The current findings highlight the coordinated regulation between induction of glycolysis and the negative regulation of mitochondrial respiration and oxygen consumption in the ETC in T cells. We show as resting naïve CD8+ T cells are activated and increase glycolysis in the presence of IL-2, they decrease electron transport and oxygen consumption by reducing expression of the ETC complexes. Congruently, expression of the complex I negative regulator MCJ is increased, further reducing electron transport and oxidative phosphorylation (OXPHOS). The presence of MCJ also acts synergistically with glycolysis to promote caspase-3 activation. This likely acts as a safeguard to prevent the accumulation of highly proliferative CD8+ T cells that might cause damage to self-tissues.

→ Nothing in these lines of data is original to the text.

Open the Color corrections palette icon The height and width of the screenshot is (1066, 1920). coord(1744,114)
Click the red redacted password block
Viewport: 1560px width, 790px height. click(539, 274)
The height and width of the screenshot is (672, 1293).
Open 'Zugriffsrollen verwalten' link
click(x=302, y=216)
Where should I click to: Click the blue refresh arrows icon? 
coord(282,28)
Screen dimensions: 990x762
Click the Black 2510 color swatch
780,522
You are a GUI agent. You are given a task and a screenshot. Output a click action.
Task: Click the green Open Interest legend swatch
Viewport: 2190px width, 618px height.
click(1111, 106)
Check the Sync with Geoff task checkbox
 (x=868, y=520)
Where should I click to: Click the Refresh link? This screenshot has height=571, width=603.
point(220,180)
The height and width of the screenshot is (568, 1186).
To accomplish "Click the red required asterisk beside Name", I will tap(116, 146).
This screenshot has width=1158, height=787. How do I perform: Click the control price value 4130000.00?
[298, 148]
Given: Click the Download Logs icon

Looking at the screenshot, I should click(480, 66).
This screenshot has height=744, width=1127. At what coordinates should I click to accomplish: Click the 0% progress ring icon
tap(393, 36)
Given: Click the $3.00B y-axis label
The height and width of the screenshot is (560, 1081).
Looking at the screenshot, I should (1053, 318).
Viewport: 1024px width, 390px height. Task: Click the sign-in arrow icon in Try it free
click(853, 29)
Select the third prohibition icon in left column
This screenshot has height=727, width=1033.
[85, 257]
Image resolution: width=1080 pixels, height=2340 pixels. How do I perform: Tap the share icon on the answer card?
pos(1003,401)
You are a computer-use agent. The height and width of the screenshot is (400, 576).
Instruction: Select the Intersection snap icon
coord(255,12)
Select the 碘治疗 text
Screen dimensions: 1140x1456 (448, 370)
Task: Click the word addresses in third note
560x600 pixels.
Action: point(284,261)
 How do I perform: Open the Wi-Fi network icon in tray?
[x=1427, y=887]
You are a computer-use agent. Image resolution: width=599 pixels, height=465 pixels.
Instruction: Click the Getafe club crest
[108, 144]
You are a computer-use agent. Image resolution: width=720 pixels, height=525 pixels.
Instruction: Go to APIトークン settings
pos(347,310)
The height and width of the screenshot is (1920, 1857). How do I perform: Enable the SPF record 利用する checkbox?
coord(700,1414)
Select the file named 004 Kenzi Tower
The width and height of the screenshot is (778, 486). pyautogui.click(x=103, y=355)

The metabolic switch from OXPHOS in naïve and memory T cells to glycolysis in effector T cells is crucial for supporting their rapid proliferation and synthetic capacity. Under such proliferative conditions, it is important to shunt glucose metabolites into synthetic pathways, such as the pentose phosphate pathway, rather than the Krebs cycle and ATP production by the ETC. It may thus be beneficial in certain instances for glycolytic T cells to actively suppress the ETC by reducing expression of its components as well as upregulating an inhibitor, MCJ. This notion is consistent with the observation that inhibition of glycolysis with 2-DG decreased the MCJ:NDUFA9 ratio.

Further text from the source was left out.